**Records for the task:**

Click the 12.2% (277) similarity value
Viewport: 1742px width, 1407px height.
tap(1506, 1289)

...

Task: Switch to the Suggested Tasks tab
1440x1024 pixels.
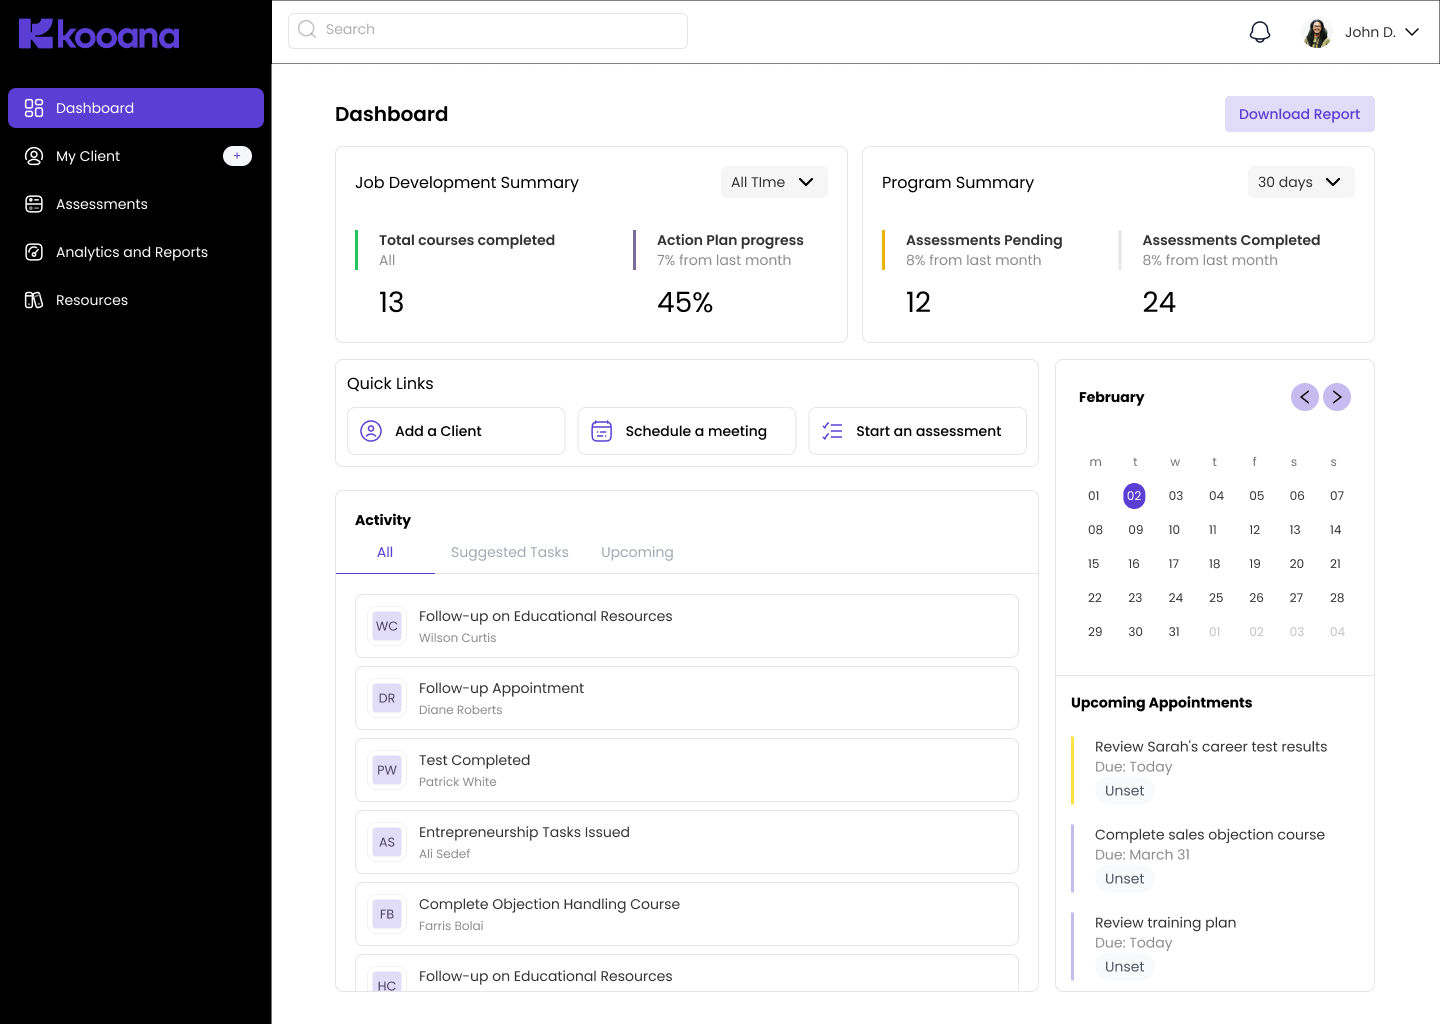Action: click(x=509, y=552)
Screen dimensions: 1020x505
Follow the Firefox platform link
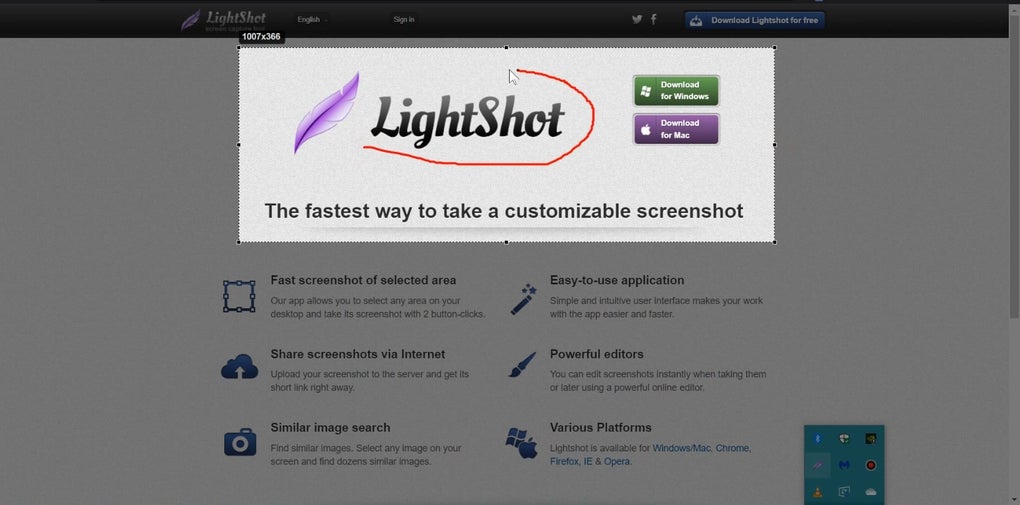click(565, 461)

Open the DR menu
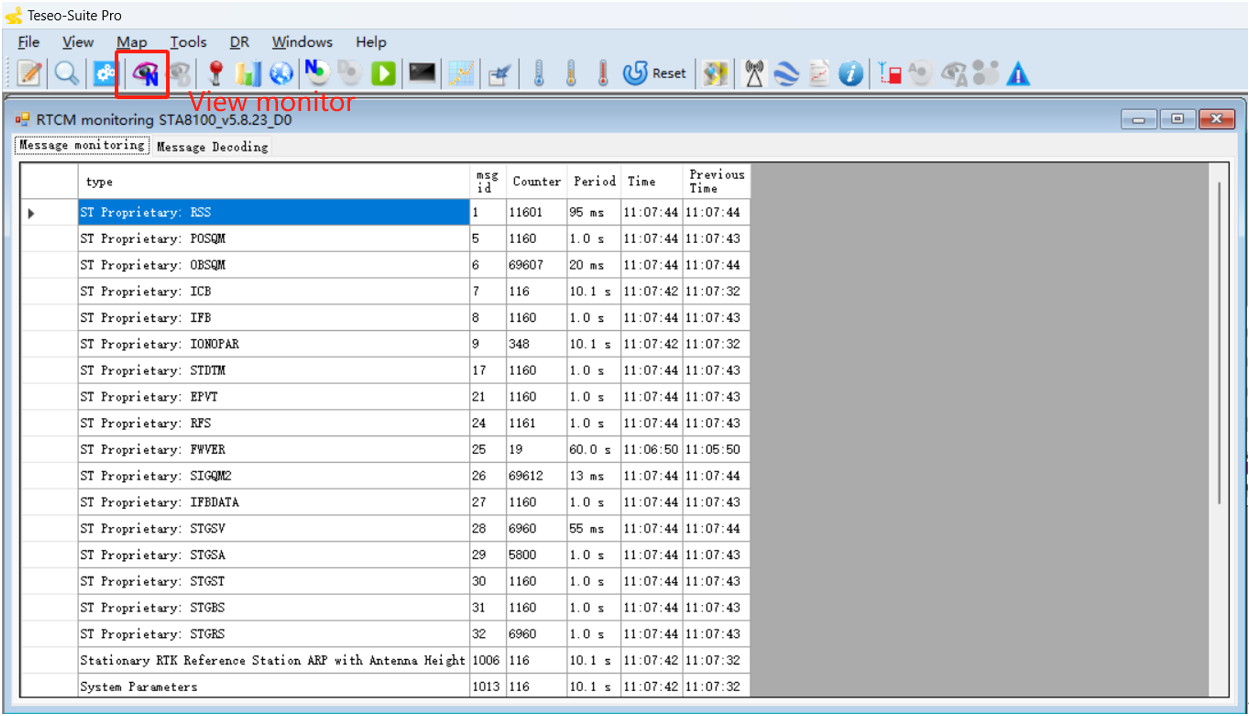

==

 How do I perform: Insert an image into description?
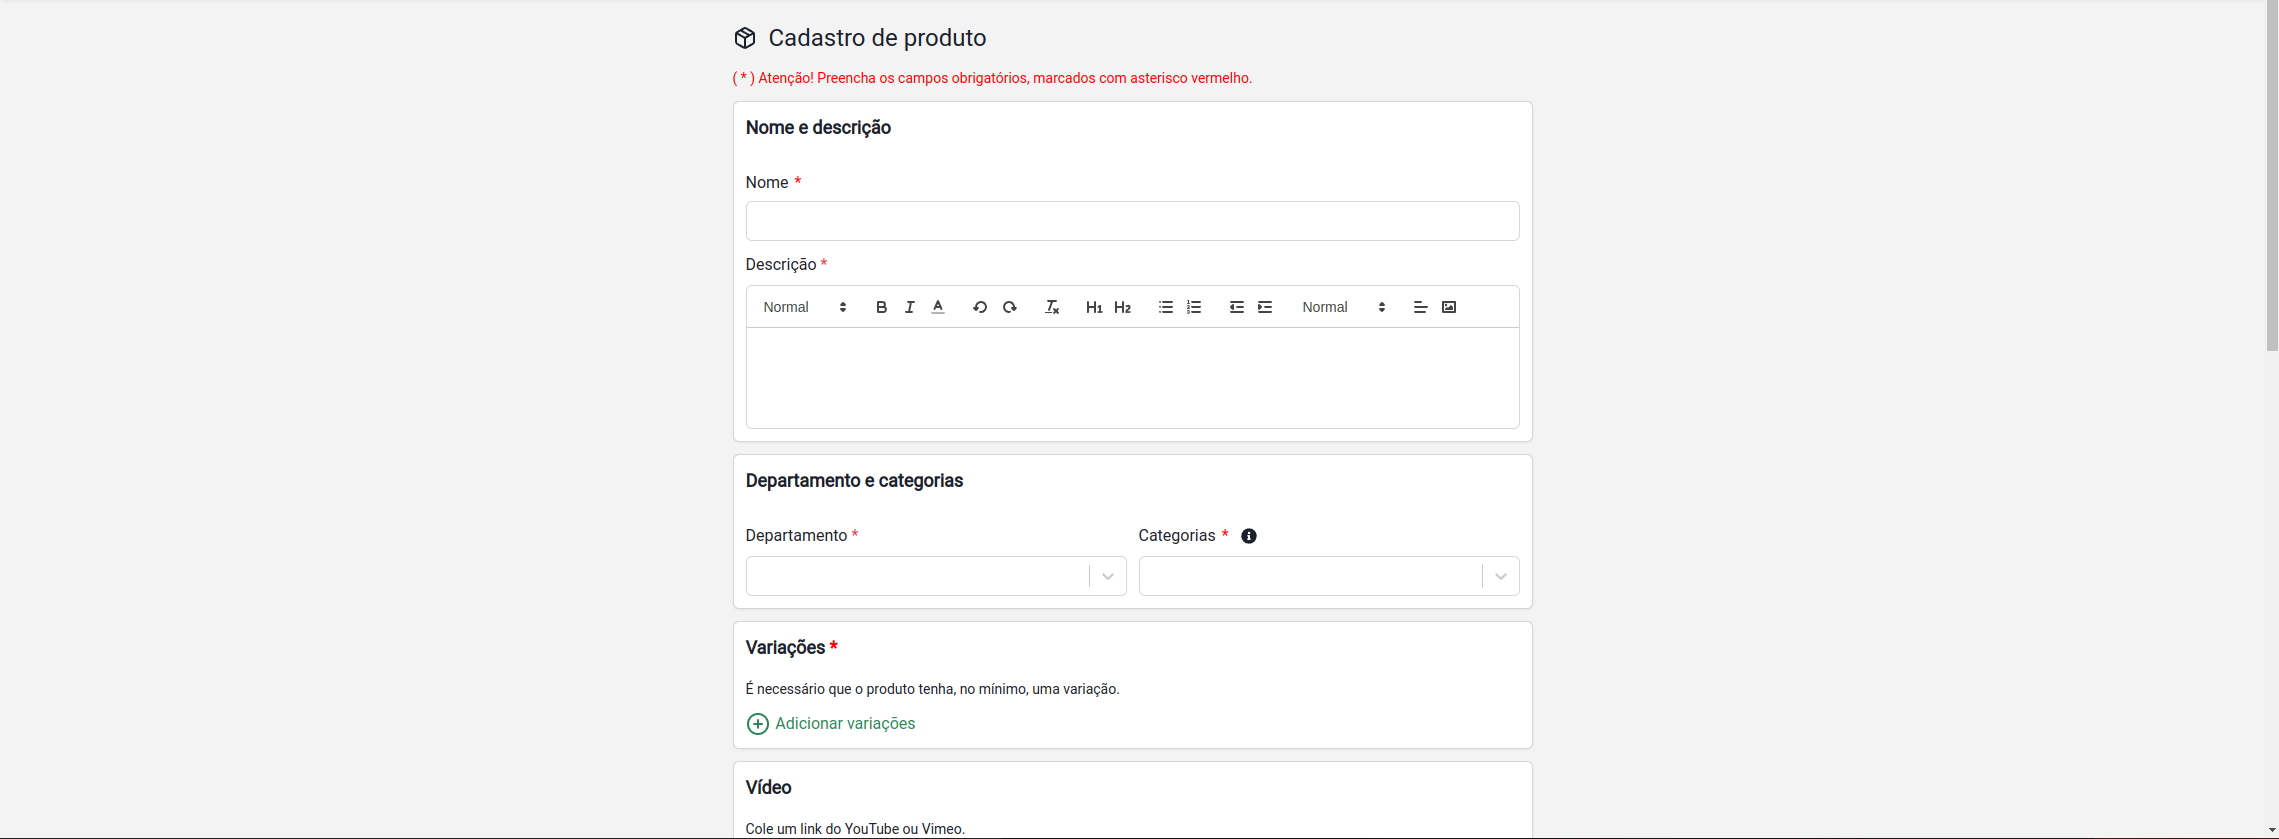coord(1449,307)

**Exercise prompt:**
In the data above, retype only the stretch from the line with "Task: Switch to the Suggested Tasks tab" through the line with "Open the DR menu", word for word, and skip any pictures.

**Answer below:**
Task: Switch to the Suggested Tasks tab
1440x1024 pixels.
Action: click(x=509, y=552)
Screen dimensions: 1020x505
Follow the Firefox platform link
click(565, 461)

Open the DR menu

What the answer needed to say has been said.